PVE SDN created a VRF (Virtual Routing and Forwarding) instance for the EVPN zone. There are no IPv4 or IPv6 routes (as we didn’t configure any IP interfaces in the VNet in PVE). The VM IPv6 addresses are found in the neighbor table. VM1 MAC address was learned locally on the VM-attached tap503i1 interface, and VM2 MAC address was programmed externally by the EVPN fabric.

ARP suppression

In the demonstration above we saw ND suppression working, so let’s also see how ARP suppression works with IPv4 traffic.

You know the drill, first the pinging from VM1 to VM2, then tcpdump outputs from both VMs:

markku@vm1:~$ ip -4 neigh show dev ens19
markku@vm1:~$ ping 10.2.1.12
PING 10.2.1.12 (10.2.1.12) 56(84) bytes of data.
64 bytes from 10.2.1.12: icmp_seq=1 ttl=64 time=0.809 ms
64 bytes from 10.2.1.12: icmp_seq=2 ttl=64 time=0.452 ms
^C
--- 10.2.1.12 ping statistics ---
2 packets transmitted, 2 received, 0% packet loss, time 1016ms
rtt min/avg/max/mdev = 0.452/0.630/0.809/0.178 ms
markku@vm1:~$ ip -4 neigh show dev ens19
10.2.1.12 lladdr bc:24:11:00:00:02 REACHABLE
markku@vm1:~$

markku@vm1:~$ sudo tcpdump -i ens19 -n arp or ip
...
14:45:14.293410 ARP, Request who-has 10.2.1.12 tell 10.2.1.11, length 28
14:45:14.293864 ARP, Reply 10.2.1.12 is-at bc:24:11:00:00:02, length 28
14:45:14.293872 IP 10.2.1.11 > 10.2.1.12: ICMP echo request, id 19, seq 1, length 64
14:45:14.294178 IP 10.2.1.12 > 10.2.1.11: ICMP echo reply, id 19, seq 1, length 64
14:45:15.309077 IP 10.2.1.11 > 10.2.1.12: ICMP echo request, id 19, seq 2, length 64
14:45:15.309504 IP 10.2.1.12 > 10.2.1.11: ICMP echo reply, id 19, seq 2, length 64
^C
markku@vm1:~$

markku@vm2:~$ sudo tcpdump -i ens19 -n arp or ip
...
14:45:14.400338 ARP, Request who-has 10.2.1.12 tell 10.2.1.11, length 28
14:45:14.400352 ARP, Reply 10.2.1.12 is-at bc:24:11:00:00:02, length 28
14:45:14.400675 IP 10.2.1.11 > 10.2.1.12: ICMP echo request, id 19, seq 1, length 64
14:45:14.400686 IP 10.2.1.12 > 10.2.1.11: ICMP echo reply, id 19, seq 1, length 64
14:45:15.415941 IP 10.2.1.11 > 10.2.1.12: ICMP echo request, id 19, seq 2, length 64
14:45:15.415955 IP 10.2.1.12 > 10.2.1.11: ICMP echo reply, id 19, seq 2, length 64
^C
markku@vm2:~$

The tcpdump outputs look too similar, right? That is true, the ARP request from VM1 reached VM2 without any suppression.

This might not be a surprise after all, because there is no MAC+IPv4 address route in the EVPN fabric.

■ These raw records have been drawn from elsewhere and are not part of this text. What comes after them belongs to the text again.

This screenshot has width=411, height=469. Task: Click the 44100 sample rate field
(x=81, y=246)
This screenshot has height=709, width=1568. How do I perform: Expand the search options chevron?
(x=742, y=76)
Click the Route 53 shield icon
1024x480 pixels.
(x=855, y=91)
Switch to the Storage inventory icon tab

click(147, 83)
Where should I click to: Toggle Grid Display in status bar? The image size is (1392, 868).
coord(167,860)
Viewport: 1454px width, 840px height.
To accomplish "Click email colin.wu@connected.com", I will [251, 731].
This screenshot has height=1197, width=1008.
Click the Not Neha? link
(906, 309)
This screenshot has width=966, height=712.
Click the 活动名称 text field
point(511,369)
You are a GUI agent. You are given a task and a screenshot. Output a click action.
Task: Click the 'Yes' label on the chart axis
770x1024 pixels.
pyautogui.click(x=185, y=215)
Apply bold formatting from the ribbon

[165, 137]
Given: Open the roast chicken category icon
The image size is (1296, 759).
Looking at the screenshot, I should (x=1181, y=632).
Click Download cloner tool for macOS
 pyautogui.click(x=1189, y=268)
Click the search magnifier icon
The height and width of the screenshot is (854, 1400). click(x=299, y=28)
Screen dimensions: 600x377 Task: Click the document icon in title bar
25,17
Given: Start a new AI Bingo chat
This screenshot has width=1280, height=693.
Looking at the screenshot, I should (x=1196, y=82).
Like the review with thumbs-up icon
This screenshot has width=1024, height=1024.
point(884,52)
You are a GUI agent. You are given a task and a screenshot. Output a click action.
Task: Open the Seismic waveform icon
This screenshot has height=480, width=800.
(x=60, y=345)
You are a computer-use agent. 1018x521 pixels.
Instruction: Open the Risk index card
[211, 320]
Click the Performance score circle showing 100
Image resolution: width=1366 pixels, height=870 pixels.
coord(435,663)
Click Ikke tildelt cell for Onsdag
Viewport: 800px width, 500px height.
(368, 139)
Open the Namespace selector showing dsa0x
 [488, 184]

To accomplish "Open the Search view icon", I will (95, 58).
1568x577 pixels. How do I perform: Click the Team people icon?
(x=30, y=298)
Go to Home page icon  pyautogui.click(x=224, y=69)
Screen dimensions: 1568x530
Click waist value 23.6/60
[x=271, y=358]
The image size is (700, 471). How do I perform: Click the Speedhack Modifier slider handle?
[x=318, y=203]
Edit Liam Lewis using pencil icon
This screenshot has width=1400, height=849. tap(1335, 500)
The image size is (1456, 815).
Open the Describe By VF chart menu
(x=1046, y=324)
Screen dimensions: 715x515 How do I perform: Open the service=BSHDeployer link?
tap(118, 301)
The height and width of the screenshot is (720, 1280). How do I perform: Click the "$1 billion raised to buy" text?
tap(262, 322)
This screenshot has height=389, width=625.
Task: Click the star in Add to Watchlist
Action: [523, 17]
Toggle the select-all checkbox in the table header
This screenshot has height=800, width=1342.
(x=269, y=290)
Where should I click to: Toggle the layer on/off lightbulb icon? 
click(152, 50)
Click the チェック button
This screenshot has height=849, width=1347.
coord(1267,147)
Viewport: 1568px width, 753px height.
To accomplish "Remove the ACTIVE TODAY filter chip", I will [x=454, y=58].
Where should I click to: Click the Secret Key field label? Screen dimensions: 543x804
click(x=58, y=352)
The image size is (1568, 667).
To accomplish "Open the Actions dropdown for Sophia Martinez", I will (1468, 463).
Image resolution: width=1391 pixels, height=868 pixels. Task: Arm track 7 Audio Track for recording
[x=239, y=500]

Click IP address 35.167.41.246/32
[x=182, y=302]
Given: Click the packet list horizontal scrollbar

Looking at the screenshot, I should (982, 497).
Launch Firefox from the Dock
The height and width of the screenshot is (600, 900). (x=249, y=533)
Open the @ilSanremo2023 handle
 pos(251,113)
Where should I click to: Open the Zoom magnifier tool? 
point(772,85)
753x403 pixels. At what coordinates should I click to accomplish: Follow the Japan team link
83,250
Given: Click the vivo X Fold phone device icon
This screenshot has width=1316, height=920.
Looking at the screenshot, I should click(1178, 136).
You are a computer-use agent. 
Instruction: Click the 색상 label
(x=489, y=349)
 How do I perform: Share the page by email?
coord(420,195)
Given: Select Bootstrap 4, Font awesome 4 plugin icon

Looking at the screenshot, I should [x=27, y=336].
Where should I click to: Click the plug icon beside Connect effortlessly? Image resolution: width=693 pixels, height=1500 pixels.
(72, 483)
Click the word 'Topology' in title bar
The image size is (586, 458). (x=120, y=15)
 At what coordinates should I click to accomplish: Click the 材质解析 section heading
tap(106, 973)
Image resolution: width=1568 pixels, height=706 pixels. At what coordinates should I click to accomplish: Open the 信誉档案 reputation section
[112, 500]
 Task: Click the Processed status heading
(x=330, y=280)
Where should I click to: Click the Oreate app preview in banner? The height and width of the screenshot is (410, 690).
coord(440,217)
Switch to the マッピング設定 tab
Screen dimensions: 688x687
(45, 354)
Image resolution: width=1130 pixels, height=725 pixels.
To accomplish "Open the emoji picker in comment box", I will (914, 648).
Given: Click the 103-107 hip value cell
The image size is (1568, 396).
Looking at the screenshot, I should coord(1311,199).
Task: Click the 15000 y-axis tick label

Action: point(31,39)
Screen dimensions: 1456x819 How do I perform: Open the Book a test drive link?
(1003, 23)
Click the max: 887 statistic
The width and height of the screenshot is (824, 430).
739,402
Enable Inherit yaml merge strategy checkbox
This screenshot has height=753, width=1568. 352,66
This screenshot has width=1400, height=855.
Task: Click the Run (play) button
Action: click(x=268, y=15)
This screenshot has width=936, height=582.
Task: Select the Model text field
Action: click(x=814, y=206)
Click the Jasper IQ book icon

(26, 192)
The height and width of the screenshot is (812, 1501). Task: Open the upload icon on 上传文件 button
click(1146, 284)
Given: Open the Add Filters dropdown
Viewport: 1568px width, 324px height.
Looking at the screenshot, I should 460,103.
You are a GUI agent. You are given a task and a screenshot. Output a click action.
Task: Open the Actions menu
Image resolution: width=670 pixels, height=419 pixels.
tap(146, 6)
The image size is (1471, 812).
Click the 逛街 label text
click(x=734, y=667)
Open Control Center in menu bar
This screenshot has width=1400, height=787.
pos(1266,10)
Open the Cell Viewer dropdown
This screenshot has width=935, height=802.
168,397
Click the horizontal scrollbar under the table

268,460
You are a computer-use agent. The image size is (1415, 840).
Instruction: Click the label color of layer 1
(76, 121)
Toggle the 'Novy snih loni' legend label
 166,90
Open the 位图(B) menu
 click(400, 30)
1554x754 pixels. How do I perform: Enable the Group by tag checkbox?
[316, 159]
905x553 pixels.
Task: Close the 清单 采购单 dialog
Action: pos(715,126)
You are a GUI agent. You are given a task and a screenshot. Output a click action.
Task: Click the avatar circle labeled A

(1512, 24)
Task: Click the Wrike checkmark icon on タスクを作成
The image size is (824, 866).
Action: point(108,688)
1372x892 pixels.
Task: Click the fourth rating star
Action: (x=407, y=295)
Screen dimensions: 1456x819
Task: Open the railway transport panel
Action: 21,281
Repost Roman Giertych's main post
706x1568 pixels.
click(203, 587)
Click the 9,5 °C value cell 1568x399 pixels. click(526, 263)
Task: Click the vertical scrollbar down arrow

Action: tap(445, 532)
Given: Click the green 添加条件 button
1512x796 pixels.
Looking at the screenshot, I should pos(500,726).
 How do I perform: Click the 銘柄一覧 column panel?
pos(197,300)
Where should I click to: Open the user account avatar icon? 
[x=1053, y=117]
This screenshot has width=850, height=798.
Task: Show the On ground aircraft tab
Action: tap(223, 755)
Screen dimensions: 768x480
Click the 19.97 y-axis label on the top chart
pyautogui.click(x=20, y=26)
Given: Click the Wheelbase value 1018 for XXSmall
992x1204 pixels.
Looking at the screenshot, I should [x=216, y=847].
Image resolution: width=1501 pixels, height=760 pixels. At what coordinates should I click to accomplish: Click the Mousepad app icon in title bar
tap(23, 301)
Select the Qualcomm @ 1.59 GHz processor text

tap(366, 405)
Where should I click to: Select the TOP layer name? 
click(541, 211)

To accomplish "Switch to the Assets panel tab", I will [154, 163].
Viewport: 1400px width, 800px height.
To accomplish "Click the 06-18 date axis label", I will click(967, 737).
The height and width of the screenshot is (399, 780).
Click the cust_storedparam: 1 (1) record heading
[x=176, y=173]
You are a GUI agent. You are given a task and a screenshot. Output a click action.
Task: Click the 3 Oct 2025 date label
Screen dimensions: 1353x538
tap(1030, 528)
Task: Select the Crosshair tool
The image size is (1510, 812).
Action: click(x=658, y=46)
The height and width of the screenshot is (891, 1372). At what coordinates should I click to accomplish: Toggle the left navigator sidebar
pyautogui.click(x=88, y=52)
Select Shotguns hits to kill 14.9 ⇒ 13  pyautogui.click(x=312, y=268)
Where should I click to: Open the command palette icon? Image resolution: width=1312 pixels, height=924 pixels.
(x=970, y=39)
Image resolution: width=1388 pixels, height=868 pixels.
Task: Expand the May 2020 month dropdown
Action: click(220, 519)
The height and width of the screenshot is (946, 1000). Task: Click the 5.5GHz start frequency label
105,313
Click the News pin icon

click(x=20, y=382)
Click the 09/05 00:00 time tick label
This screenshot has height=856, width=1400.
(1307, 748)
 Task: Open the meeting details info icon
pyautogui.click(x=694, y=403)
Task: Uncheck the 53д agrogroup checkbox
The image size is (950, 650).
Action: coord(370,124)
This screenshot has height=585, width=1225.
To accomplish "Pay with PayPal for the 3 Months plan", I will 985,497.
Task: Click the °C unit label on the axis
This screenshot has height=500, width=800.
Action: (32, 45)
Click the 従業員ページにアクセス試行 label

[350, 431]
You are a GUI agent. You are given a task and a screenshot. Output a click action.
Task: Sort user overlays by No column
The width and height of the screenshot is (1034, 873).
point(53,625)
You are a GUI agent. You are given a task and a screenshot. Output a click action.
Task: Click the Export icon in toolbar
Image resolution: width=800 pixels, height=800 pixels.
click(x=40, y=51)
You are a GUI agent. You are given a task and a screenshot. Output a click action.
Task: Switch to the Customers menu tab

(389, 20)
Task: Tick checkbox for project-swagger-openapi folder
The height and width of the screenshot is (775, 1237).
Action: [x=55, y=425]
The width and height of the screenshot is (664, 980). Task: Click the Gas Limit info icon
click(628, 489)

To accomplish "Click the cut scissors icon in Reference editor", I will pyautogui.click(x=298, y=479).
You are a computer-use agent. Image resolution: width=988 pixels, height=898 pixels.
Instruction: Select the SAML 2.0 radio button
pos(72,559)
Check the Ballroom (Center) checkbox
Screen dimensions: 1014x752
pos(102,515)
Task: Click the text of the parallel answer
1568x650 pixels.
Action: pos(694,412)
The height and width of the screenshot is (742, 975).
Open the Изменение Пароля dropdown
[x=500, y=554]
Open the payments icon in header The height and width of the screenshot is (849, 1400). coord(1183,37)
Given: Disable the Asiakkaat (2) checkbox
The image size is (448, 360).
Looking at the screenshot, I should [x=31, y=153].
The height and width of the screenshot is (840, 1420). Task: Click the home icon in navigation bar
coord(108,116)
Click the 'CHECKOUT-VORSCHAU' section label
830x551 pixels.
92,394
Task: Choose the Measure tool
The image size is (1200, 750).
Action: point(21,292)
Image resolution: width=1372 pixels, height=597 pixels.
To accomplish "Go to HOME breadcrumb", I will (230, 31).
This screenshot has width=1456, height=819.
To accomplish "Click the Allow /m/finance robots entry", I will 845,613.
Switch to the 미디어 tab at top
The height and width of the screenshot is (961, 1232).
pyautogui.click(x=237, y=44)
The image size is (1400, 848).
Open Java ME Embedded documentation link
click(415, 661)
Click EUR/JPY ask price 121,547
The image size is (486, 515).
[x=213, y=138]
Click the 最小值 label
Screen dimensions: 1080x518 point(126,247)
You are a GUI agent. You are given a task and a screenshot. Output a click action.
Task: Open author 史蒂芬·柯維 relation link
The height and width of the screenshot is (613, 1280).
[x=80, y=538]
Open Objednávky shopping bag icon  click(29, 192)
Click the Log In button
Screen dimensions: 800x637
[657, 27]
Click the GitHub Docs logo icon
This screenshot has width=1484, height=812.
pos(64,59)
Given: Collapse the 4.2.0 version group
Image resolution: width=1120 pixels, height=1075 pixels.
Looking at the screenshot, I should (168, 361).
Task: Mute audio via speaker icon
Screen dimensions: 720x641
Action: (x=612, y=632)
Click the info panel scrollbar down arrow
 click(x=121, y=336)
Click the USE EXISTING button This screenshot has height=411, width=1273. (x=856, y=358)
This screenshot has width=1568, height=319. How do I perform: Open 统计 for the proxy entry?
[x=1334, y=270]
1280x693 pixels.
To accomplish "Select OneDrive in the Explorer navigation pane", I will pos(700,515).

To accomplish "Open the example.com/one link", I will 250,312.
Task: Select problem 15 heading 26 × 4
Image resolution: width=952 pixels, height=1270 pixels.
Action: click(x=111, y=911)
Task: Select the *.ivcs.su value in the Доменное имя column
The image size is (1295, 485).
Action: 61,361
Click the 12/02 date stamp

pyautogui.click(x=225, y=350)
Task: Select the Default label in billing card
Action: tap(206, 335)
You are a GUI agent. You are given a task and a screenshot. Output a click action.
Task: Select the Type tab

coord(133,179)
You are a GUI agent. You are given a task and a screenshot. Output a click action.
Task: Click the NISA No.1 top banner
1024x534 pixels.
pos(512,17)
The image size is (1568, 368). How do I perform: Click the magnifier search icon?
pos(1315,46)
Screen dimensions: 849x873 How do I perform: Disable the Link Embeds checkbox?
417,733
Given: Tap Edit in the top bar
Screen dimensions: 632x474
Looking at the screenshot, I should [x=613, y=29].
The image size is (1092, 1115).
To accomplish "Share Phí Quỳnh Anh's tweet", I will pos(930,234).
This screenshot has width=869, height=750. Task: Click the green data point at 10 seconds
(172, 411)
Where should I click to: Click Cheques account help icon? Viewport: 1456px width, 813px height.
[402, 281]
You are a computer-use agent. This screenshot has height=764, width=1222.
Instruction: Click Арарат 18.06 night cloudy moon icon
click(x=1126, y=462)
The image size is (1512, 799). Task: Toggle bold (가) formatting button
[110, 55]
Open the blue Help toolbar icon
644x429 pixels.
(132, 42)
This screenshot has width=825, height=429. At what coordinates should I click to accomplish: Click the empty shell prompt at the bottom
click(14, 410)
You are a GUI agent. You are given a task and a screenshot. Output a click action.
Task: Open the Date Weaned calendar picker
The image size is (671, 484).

That is because there is no IPv4 interface in the EVPN fabric for this VNet, so there is no way the EVPN fabric to “catch” the IPv4 packets.

Let’s add IPv4 subnet to the EVPN1 VNet, by going to SDN – VNets – EVPN1 – Subnets – Create:

The gateway address is the IPv4 anycast address configured on each EVPN node so that they can all respond to that locally and route the traffic sent to the gateway address. (Note that in this demo setup there is still only this one subnet attached to the EVPN zone, so there isn’t actually anything to route to, but anyway.)

Even after applying this SDN config in the PVE cluster, testing the ARP suppression by pinging VM2 from VM1 did not yield any better results. The ARP requests were still flooded through the EVPN VNet, and there were no EVPN type 2 routes for the MAC+IPv4 addresses.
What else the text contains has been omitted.